▸ DATA SUPPLIED

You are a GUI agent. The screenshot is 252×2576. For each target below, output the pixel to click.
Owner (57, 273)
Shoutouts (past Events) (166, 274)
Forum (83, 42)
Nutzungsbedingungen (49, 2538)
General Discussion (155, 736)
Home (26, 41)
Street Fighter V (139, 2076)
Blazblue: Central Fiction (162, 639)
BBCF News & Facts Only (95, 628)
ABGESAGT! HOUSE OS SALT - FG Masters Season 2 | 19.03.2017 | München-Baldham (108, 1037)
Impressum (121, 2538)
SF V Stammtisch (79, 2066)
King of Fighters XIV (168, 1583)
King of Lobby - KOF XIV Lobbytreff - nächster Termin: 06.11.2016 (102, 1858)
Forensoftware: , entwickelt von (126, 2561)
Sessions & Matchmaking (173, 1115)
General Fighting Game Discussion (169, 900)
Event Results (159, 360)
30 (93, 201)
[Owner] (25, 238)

...

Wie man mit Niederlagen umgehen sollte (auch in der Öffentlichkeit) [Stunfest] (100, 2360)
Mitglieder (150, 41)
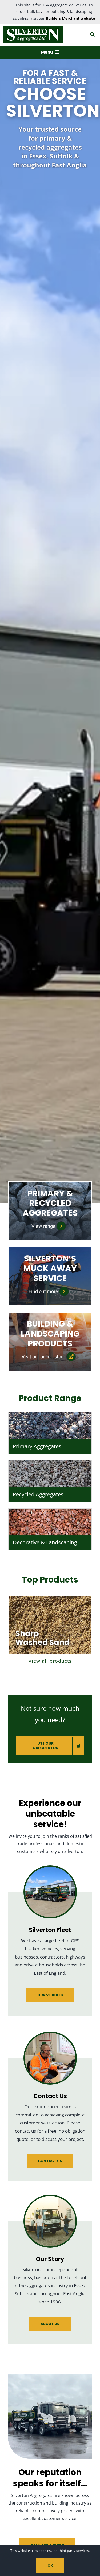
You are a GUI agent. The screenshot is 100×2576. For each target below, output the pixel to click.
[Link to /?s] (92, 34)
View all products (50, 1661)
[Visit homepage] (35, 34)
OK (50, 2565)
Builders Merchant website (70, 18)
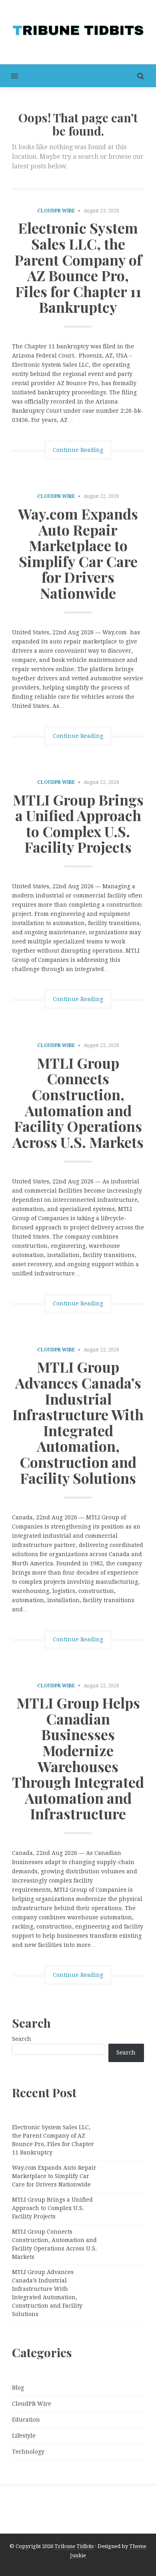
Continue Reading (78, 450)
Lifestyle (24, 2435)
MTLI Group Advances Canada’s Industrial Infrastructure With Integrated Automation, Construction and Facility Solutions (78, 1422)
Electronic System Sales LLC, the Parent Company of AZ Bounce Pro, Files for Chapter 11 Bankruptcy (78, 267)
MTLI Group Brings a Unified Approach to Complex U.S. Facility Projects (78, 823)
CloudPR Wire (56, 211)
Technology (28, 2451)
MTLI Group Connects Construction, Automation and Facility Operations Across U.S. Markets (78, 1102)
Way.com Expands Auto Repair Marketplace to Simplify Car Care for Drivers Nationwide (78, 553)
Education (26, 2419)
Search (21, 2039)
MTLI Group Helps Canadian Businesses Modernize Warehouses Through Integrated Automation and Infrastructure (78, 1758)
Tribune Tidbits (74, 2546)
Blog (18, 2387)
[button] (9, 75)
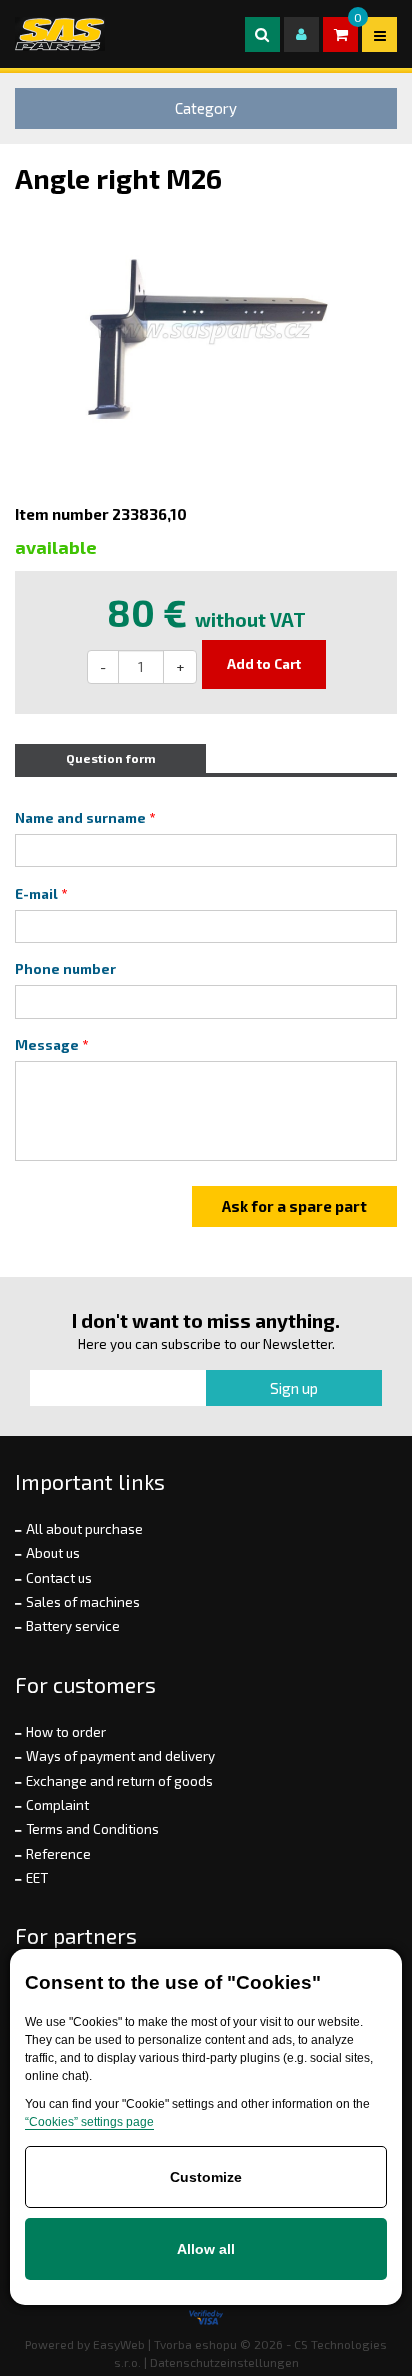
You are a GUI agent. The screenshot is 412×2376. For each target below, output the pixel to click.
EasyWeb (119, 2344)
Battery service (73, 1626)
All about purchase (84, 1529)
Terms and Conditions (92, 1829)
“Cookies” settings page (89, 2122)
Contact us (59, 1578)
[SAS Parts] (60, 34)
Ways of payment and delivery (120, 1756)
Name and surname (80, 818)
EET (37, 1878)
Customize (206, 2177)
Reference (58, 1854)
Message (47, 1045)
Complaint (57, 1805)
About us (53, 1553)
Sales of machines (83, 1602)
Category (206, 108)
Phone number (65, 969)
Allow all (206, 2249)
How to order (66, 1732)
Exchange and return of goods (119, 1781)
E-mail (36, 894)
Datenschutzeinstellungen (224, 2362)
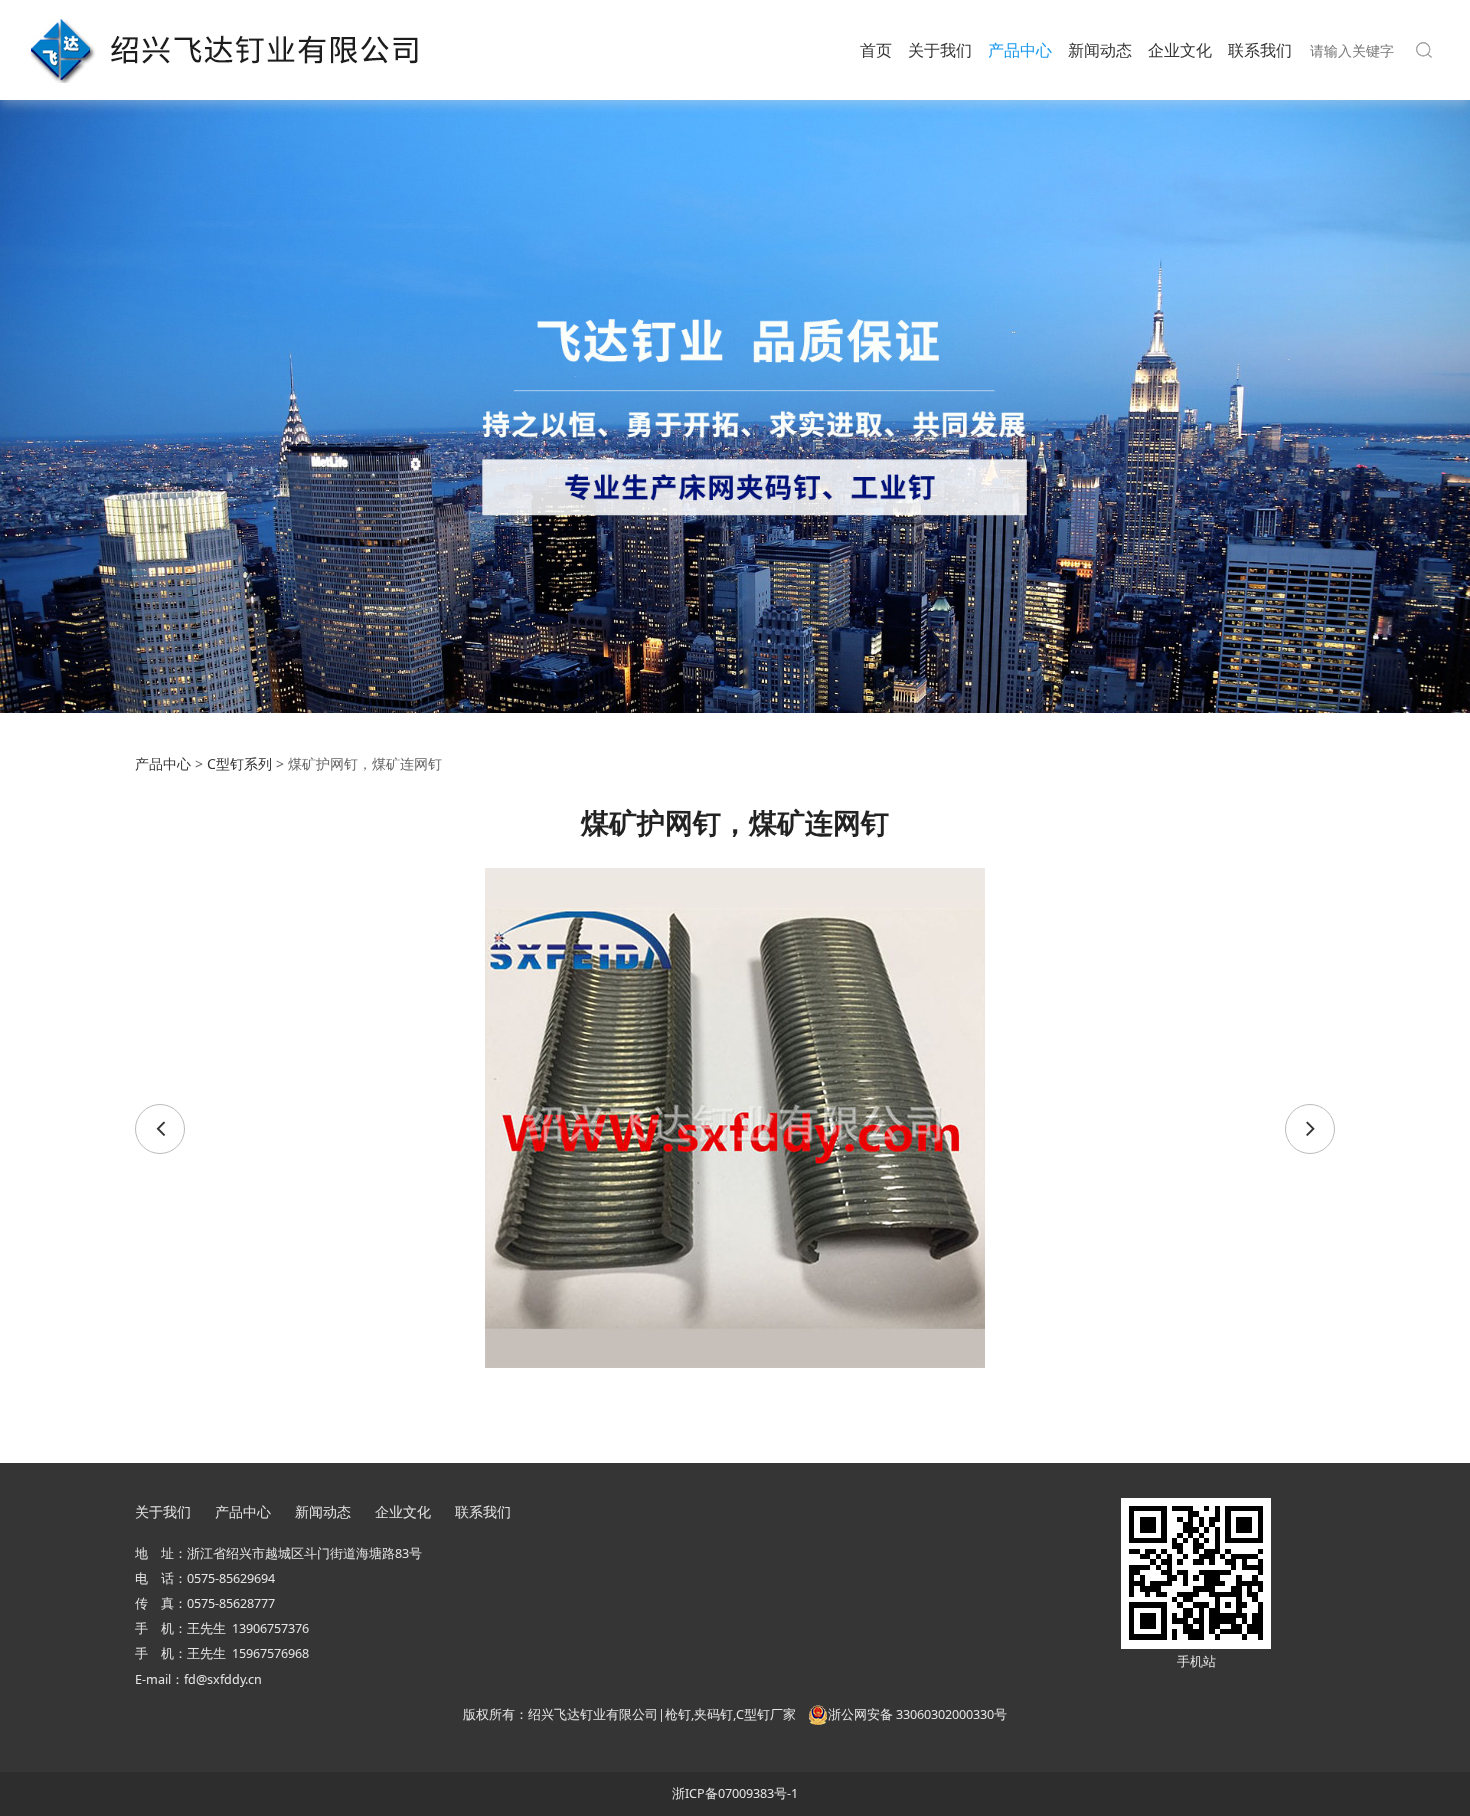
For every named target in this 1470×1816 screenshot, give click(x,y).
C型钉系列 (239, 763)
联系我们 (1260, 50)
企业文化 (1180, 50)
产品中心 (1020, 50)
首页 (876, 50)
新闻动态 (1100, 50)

▸ EXERCISE DESCRIPTION
Print, without alteration, only the lines above between the one holding "You are a GUI agent. The screenshot is 252×2576." and the one holding "[Owner] (25, 238)", inclusive.

▸ RESULT FOR THIS EXERCISE
You are a GUI agent. The screenshot is 252×2576. For each target below, output the pixel to click.
Owner (57, 273)
Shoutouts (past Events) (166, 274)
Forum (83, 42)
Nutzungsbedingungen (49, 2538)
General Discussion (155, 736)
Home (26, 41)
Street Fighter V (139, 2076)
Blazblue: Central Fiction (162, 639)
BBCF News & Facts Only (95, 628)
ABGESAGT! HOUSE OS SALT - FG Masters Season 2 | 19.03.2017 | München-Baldham (108, 1037)
Impressum (121, 2538)
SF V Stammtisch (79, 2066)
King of Fighters XIV (168, 1583)
King of Lobby - KOF XIV Lobbytreff - nächster Termin: 06.11.2016 (102, 1858)
Forensoftware: , entwickelt von (126, 2561)
Sessions & Matchmaking (173, 1115)
General Fighting Game Discussion (169, 900)
Event Results (159, 360)
30 (93, 201)
[Owner] (25, 238)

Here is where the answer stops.